▶ [Work to be completed] Transcribe verbatim the passage of the excerpt below on detecting end of file in C, beginning with "This causes one" and continuing through "usually a space.".

This causes one extra getchar()/putchar() cycle to be executed after EOF
before the program stops, which in turn results in passing putchar() something
that probably doesn't look like EOF any more, not that putchar() has to
cope with being handed EOF in any case.  Pascal programmers beware.  :-)

Running this program on HP-UX 3.1 and SunOS 4.0.1, I always get at least
one extra char at EOF, usually a space.

Alternative versions of the above could be:

    #include<stdio.h>
    main()
    {
      char c=getchar();

      while (!feof(stdin))
      {
	(void)putchar(c);
	c=getchar(c);
      }
      return 0;
    }

or, according to taste:

    #include<stdio.h>
    main()
    {
      for(;;)
      {
	char c=getchar();
	if (feof(stdin))
	  return 0;
	(void)putchar(c);
      }
    }

On the very odd occasion when I have used feof() in a loop condition, I have
always ensured that it was valid to check it, if necessary by throwing in

    ungetc(getc(stream),stream);  /* grungy hack */

ahead of it.  I haven't done this too often, though, since it is rare that
I need to test for end of file on a stream separate from reading the
stream itself, and rarer that I can't rearrange the logic to avoid it.

▶ [Dataset content]
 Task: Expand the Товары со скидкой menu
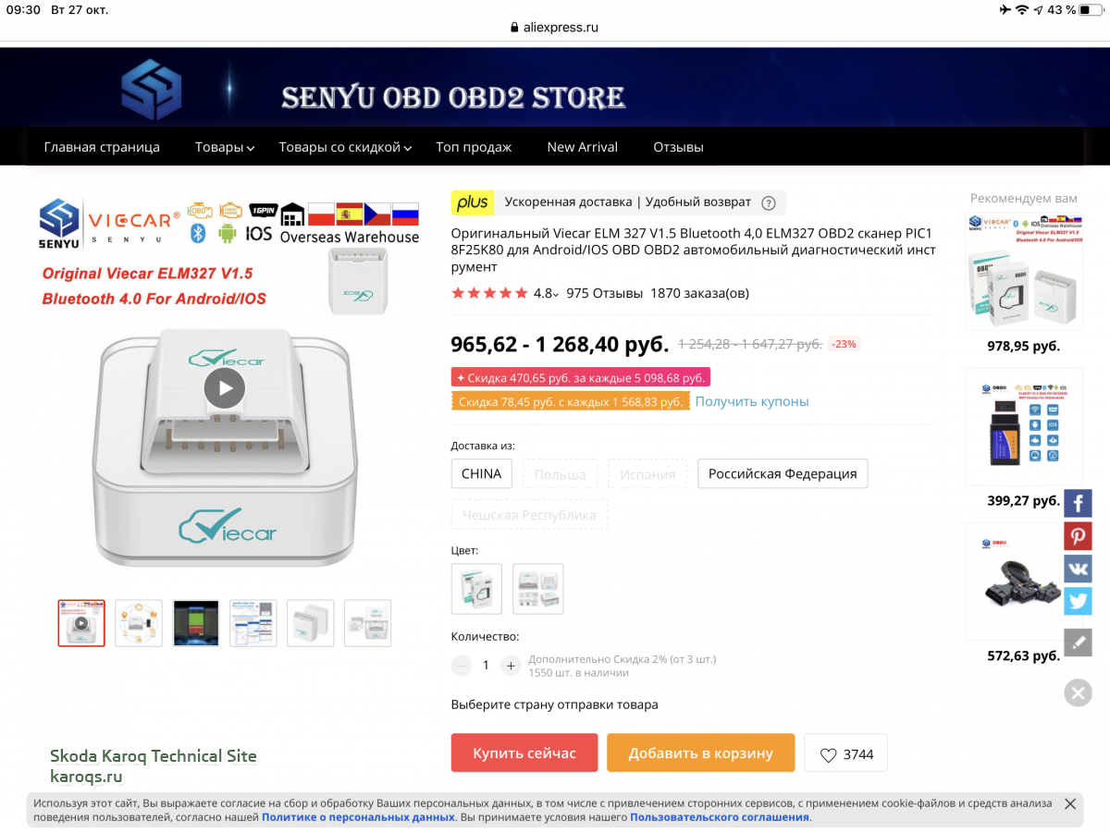point(345,147)
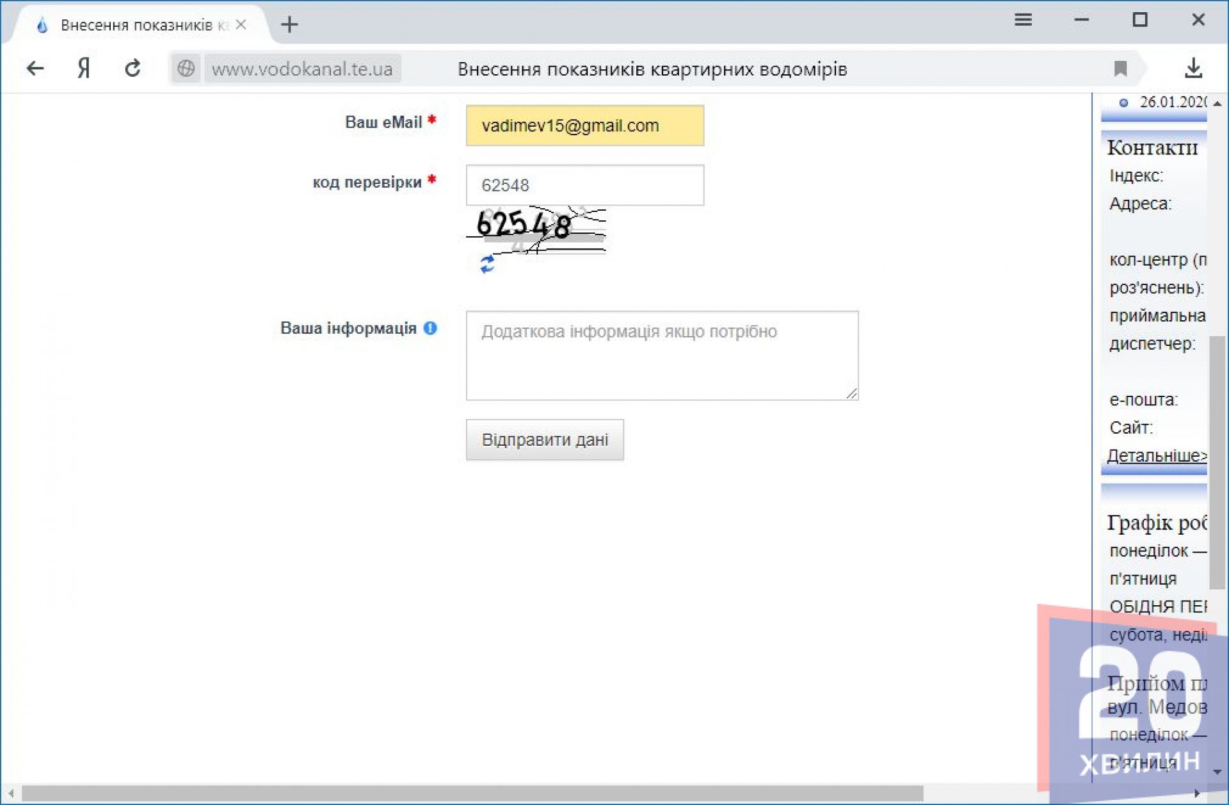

▶ [Result for this task]
This causes one extra getchar()/putchar() cycle to be executed after EOF
before the program stops, which in turn results in passing putchar() something
that probably doesn't look like EOF any more, not that putchar() has to
cope with being handed EOF in any case.  Pascal programmers beware.  :-)

Running this program on HP-UX 3.1 and SunOS 4.0.1, I always get at least
one extra char at EOF, usually a space.